The last time Willie had seen his youngest son was when he was three weeks old. Next time the family met was around their father’s grave at Athelstaneford Cemetery on 22nd December 1960. The sons called on me later at the manse to express their thanks for my kindness to their father.
Month by month, God’s glorious work quietly proceeded at Carlops. It was a joy to be set in the midst of such Christ-loving people. There were many fatal road accidents, hill-climbing deaths, maiming accidents and severe illnesses. My heart went out to all. It became evident my own health was failing, my wife was always at my side to help.

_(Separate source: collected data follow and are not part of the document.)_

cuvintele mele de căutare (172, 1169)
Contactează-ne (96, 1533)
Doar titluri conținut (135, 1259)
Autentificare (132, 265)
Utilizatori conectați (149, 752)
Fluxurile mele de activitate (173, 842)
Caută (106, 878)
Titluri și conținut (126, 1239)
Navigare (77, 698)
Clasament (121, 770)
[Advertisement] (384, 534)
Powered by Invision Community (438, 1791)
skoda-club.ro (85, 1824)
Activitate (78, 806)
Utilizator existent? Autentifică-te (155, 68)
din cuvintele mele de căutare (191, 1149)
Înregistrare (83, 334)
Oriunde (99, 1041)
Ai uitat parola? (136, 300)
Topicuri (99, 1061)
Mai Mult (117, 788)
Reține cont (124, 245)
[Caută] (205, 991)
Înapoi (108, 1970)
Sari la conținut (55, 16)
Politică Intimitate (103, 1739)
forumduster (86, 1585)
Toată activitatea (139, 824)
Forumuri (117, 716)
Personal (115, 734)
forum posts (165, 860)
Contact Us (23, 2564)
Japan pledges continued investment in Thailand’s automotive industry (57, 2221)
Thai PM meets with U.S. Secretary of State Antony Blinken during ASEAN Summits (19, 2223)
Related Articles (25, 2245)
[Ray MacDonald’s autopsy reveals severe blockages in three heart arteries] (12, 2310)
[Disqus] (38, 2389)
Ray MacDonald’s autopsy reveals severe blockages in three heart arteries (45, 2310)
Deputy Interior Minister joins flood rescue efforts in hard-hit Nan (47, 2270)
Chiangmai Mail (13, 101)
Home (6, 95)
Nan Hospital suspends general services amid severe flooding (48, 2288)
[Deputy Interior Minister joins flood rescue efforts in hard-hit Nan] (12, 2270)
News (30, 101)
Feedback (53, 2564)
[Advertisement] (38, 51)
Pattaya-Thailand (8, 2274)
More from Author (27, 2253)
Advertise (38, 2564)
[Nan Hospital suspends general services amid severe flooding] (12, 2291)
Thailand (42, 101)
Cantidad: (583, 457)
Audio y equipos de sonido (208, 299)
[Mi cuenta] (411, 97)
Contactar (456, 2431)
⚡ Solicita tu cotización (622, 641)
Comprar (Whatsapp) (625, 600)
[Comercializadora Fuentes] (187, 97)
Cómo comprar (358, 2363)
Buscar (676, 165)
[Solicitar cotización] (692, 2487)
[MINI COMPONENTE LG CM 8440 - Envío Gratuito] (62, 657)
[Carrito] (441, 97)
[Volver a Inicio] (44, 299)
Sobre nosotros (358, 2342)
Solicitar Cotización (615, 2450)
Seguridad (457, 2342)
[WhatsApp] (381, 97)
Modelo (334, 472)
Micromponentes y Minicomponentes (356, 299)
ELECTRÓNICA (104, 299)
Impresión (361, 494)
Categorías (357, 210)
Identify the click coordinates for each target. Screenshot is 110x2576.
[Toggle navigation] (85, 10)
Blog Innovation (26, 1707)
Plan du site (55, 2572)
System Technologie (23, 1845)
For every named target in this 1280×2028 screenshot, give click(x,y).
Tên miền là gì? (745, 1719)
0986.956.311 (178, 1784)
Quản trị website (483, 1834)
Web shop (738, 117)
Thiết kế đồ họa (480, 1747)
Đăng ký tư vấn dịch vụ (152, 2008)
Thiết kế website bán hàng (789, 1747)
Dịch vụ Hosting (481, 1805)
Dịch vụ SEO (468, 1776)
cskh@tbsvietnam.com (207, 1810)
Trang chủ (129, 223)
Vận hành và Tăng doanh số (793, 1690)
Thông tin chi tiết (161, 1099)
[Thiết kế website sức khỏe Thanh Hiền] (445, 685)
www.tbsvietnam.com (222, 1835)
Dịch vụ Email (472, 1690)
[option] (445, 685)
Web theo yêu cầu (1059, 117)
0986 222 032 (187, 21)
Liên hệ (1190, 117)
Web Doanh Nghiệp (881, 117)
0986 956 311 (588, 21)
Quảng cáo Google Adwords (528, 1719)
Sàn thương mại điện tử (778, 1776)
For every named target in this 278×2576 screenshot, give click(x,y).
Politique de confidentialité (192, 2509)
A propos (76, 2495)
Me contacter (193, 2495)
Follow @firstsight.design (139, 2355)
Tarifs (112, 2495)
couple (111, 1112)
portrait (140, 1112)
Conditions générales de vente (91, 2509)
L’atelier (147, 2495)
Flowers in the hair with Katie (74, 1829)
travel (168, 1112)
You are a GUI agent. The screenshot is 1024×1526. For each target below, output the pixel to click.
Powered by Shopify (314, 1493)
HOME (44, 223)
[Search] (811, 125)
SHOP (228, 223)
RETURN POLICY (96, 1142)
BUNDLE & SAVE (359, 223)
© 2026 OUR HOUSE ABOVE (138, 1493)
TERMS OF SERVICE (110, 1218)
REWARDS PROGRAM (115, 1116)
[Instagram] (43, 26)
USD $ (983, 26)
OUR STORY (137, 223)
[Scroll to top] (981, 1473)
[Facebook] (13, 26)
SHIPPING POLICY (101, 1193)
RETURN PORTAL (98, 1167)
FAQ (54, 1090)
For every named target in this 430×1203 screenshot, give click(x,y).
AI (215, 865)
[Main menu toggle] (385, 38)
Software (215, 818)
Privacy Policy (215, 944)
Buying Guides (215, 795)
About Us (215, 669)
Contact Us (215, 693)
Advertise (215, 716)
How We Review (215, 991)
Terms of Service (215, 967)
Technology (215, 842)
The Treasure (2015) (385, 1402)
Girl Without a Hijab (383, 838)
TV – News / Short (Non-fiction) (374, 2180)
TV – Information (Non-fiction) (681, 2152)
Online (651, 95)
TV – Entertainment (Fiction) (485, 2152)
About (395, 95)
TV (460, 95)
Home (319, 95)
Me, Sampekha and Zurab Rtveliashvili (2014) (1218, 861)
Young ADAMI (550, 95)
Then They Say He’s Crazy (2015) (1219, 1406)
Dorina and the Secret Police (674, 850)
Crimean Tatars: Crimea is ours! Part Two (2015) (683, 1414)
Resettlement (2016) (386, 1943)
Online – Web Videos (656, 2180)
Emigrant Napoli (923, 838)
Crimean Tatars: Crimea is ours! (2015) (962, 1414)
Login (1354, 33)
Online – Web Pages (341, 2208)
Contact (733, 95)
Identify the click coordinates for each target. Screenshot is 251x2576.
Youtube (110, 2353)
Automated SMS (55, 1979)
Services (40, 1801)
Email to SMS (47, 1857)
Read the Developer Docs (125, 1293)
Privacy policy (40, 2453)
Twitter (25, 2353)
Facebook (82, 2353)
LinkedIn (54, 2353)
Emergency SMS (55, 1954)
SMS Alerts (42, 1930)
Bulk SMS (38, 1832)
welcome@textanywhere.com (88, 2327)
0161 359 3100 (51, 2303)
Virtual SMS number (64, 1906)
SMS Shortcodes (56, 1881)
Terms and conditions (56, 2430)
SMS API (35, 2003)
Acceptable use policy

Alas, the day came when I was rushed to hospital very ill. My faith was not weakened, other patients came to my bedside for help, which was greatly appreciated. Retire! retire! retire! seemed to come from all quarters. I laughed them off, hobbled about on crutches, then two walking sticks; in the end, I threw them away and was back in my pulpit, preaching to my well-beloved people. Alas, something new came into my life, major surgery. I faced the operation with the faith that had governed my life for sixty-seven years. The operation demanded retiral in 1965 and saying goodbye to the active Ministry.
God knew differently for He had other plans for me which were as exciting as any that had gone before, but that is another story!
NOTE: Appendix 9, Part 6, ‘Beggars of today,’ recalls some of the problems an active minister has to deal with.